TEXTO DO DOCUMENTO |
A Revista SUR, da Conectas, traz na edição 17 um artigo escrito por Serges Alain Djoyou Kamga e Siyambonga Heleba, da Universidade de Joanesburgo, sobre o fato de a África do Sul não conseguir universalizar o acesso a direitos básicos, mesmo com toda a expectativa pós-Apartheid e da construção de um conjunto robusto de garantias constitucionais.
“Apesar do crescimento que podemos enxergar no plano internacional, as pessoas ainda são muito pobres aqui. Muitas pessoas ainda não têm acesso a saneamento básico, água limpa, emprego. Eu diria que a pobreza é uma realidade na África do Sul. Tentamos (no artigo) avaliar e entender por que o crescimento econômico não está se tornando uma realidade e não e traduz em direitos humanos para as pessoas”, diz Kamga.
Revista SUR é publicada pela Conectas em 3 idiomas e distribuída para mais de 100 países.
Leia a íntegra do artigo e veja abaixo os principais trechos da entrevista com os autores:
Conectas – O que os levou a pesquisar este tema e escrever o artigo?
Serges Kamga – Na verdade, pensamos nesse artigo ao nos depararmos com observações básicas. A África do Sul é hoje um país emergente. Ela integra o G20, bem como o bloco Brics (Brasil, Rússia, Índia, China e África do Sul). Isso nos leva a crer que o país tem um bom crescimento econômico. No entanto, há um problema, pois, apesar desse crescimento que podemos enxergar no plano internacional, as pessoas ainda são muito pobres aqui. Muitas pessoas ainda não têm acesso a saneamento básico. Não há acesso a água limpa, emprego. Eu diria que a pobreza é uma realidade na África do Sul. Portanto, com base nessas observações, tentamos avaliar e entender por que o crescimento econômico – reconhecido internacionalmente – não está se tornando uma realidade e não e traduz em direitos humanos para as pessoas. Essa é a ideia do artigo.
Siyambonga Helaba – A África do Sul teve altos níveis de crescimento econômico ao longo dos últimos anos. Os relatórios divulgados pelo governo revelam que um número bastante grande de pessoas passou a ter acesso à moradia. Elas têm acesso a água, eletricidade e outros serviços básicos. No entanto, como disse o meu colega, um grande número de pessoas ainda não têm acesso a esses serviços básicos e, portanto, a África do Sul é um bom exemplo e um estudo de caso interessante para que se compreenda se o crescimento econômico pode se traduzir em acesso a direitos. Assim, acreditamos que seja o melhor país para se debruçar sobre essa questão e é interessante notar que nele há um ambiente propício para que o crescimento se traduza em direitos.

EXERCÍCIO ESCRITO A |
Transcreva do texto sobre a África do Sul o trecho que vai de "A Revista SUR, da" até "de garantias constitucionais.".
EXERCÍCIO ESCRITO B |
Responda com base no texto sobre a África do Sul:
(i) Em quantos idiomas a Revista SUR é publicada?
(ii) Em que edição da revista saiu o artigo?
(iii) Além do G20, de que bloco a África do Sul faz parte?

MATERIAL |
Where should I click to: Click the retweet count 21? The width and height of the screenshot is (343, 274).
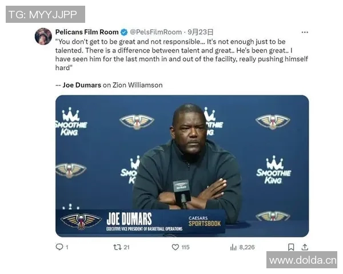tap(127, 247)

...

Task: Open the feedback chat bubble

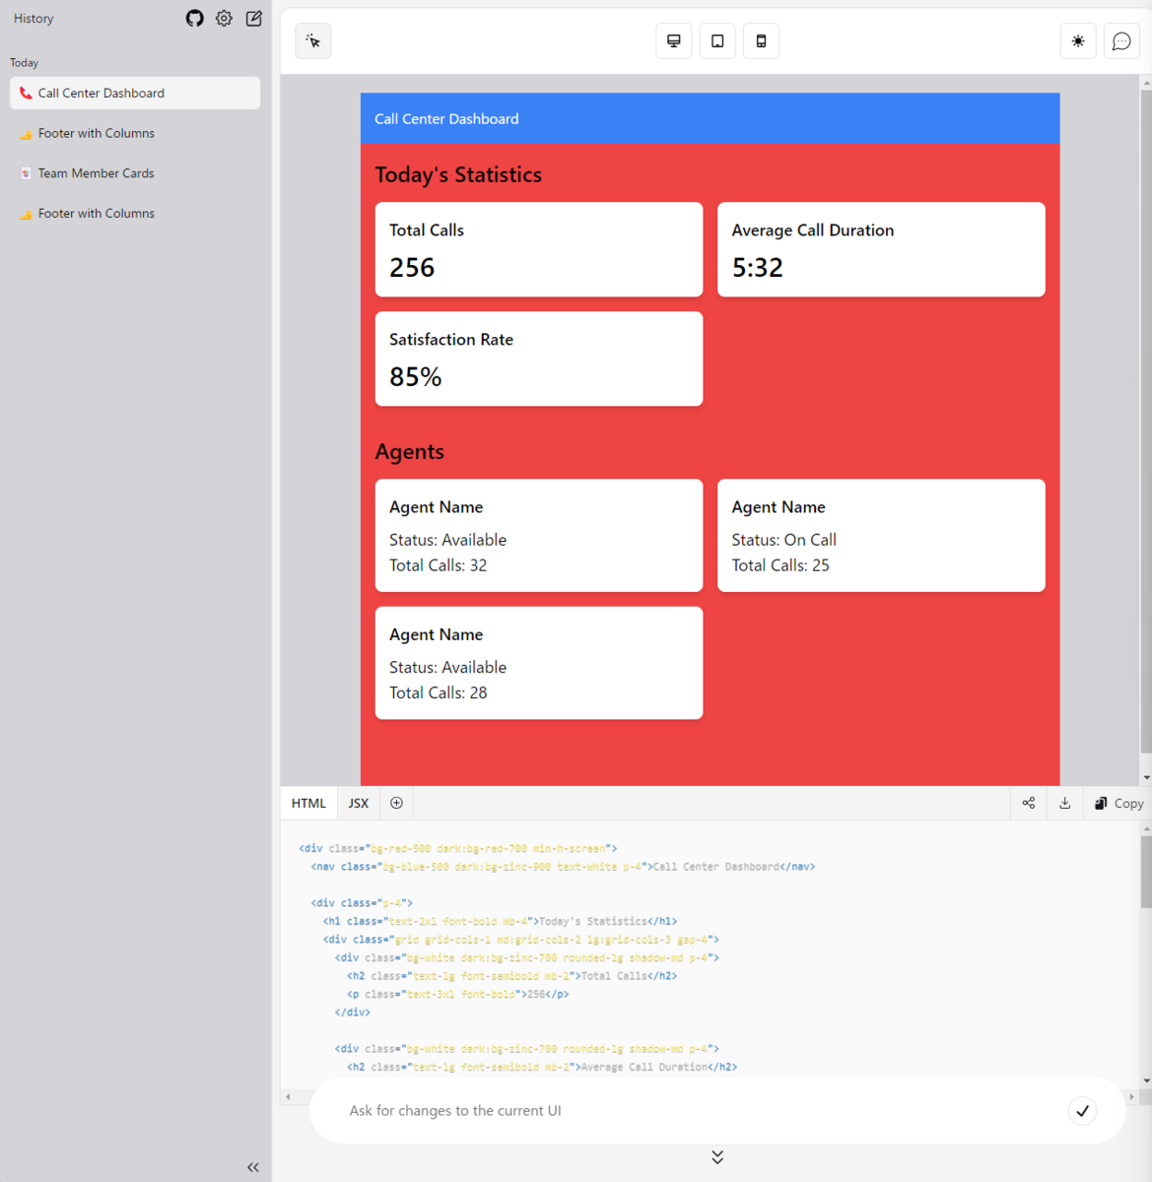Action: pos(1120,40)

RESULTADO A |
A Revista SUR, da Conectas, traz na edição 17 um artigo escrito por Serges Alain Djoyou Kamga e Siyambonga Heleba, da Universidade de Joanesburgo, sobre o fato de a África do Sul não conseguir universalizar o acesso a direitos básicos, mesmo com toda a expectativa pós-Apartheid e da construção de um conjunto robusto de garantias constitucionais.

RESULTADO B |
(i) Em 3 idiomas.
(ii) Na edição 17.
(iii) Do bloco Brics.